Au sein de notre belle province, les diversités linguistiques demeurent un enjeu et parfois un frein parmi certaines perspectives de développement. Le Québec est un des seuls endroits en Amérique du Nord qui conserve les atouts de la langue française en utilisant différents moyens, telle la loi 101 qui interdit aux francophones et aux immigrants d’envoyer leurs enfants dans des écoles anglophones au niveau primaire et secondaire, mais le permet aux Canadiens anglophones. Comme le Québec constitue la principale région qui a conservé la langue française dans un continent majoritairement anglophone, l’instauration de la loi 101 est compréhensible, malgré son caractère considéré discriminatoire par certains.

Nouvellement ministre de l’Éducation, Marie Malavoy voudrait reporter le programme d’enseignement intensif soumis sous le gouvernement Charest qui consistait à condenser le curriculum de la sixième année du primaire, afin de faire la seconde moitié de l’année exclusivement en anglais. Ce projet fut adopté dans l’optique de permettre aux Québécois d’acquérir une aisance en anglais qui semble déficiente au sein de notre population. Malgré certaines réserves apparentes, 87 % des délégués présents de la Fédération des comités de parents du Québec ont voté en faveur de l’implantation de l’anglais intensif. D’un autre côté, l’Union des écrivaines et écrivains du Québec doute de la pertinence du projet considérant que des efforts majeurs pourraient être mis en place à l’école dans l’apprentissage du français (3).

L’unicité du Québec peut parfois s’avérer un couteau à double tranchant. Nous voulons performer et être en compétition avec des entreprises internationales, qui communiquent en anglais, mais en même temps, la place de cette langue anglo-saxonne au sein de notre société est ambigüe. Certes, la volonté de conserver le patrimoine québécois et francophone est également primordiale, et bien qu’il ne faudrait jamais négliger cette profonde complicité que nous avons avec les pays d’Europe où l’on s’exprime en français, il ne faudrait pas non plus que cela se fasse au détriment de celle qui nous lie aux États-Unis.

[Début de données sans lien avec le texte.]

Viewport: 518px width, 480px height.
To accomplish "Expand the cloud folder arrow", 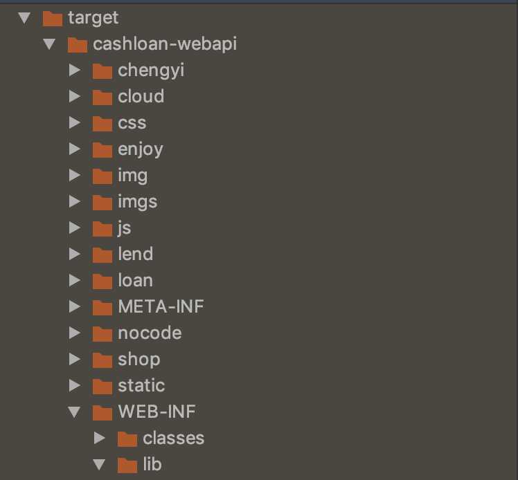I will point(75,96).
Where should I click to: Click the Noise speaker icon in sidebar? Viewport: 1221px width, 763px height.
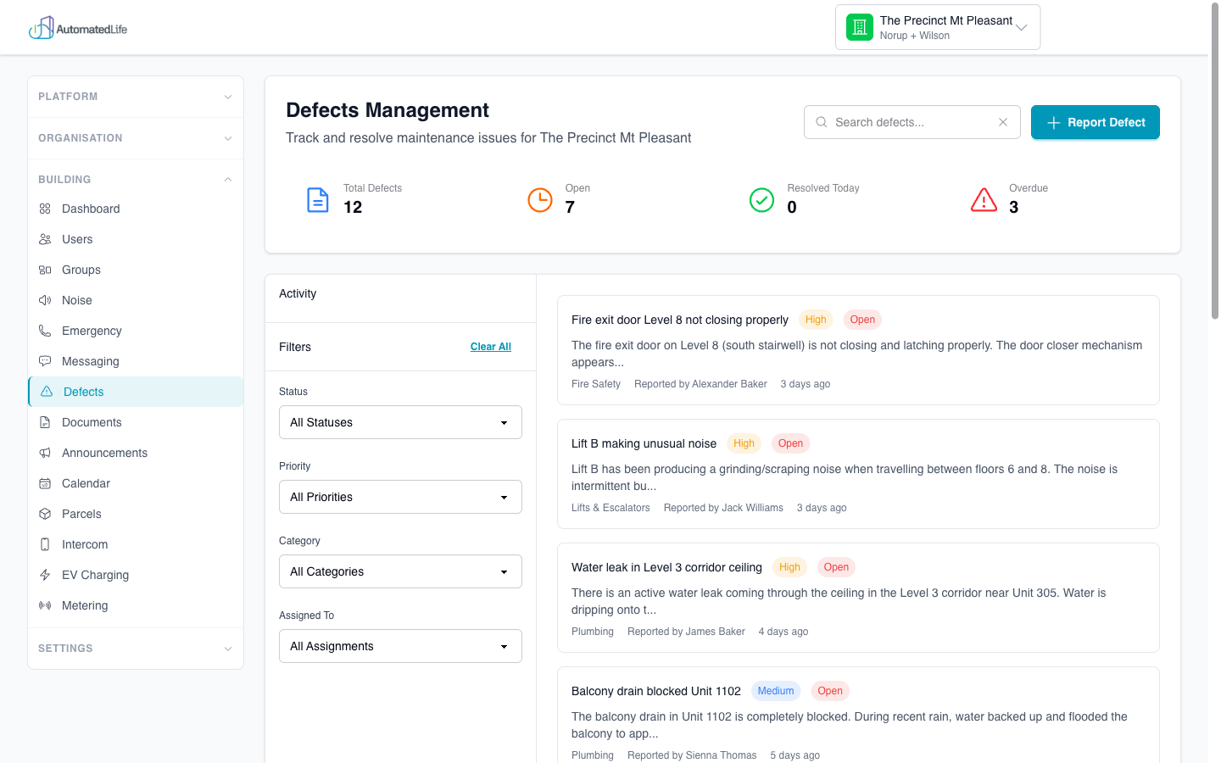tap(45, 300)
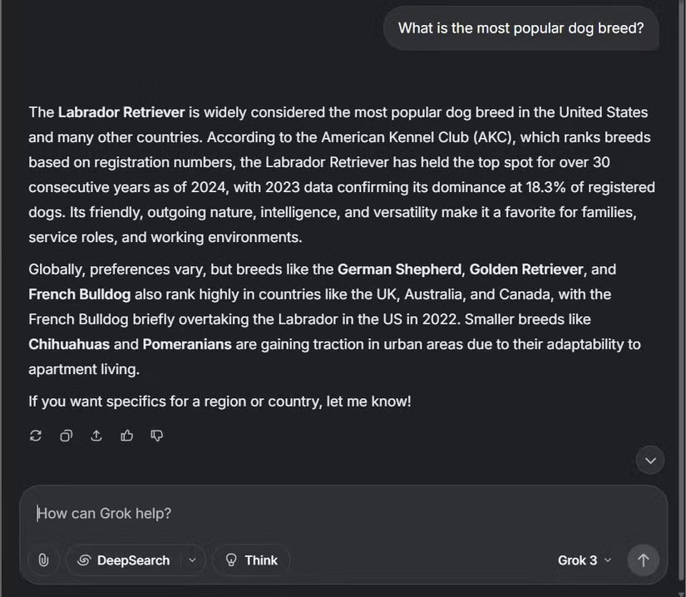The height and width of the screenshot is (597, 686).
Task: Click the bold 'Chihuahuas' text
Action: tap(69, 344)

Le caractère unique du Québec est capital et nul ne devrait s’y opposer. Cependant, il ne faut pas oublier que la nation québécoise est peut-être composée de francophones et francophiles, mais aussi d’unilingues anglophones qui s’associent peut-être autant sinon plus à la mentalité et aux valeurs pan-canadiennes que simplement québécoises. En définitive, il s’agit d’une question d’équilibre où il faut tenter de trouver un juste milieu pour tous.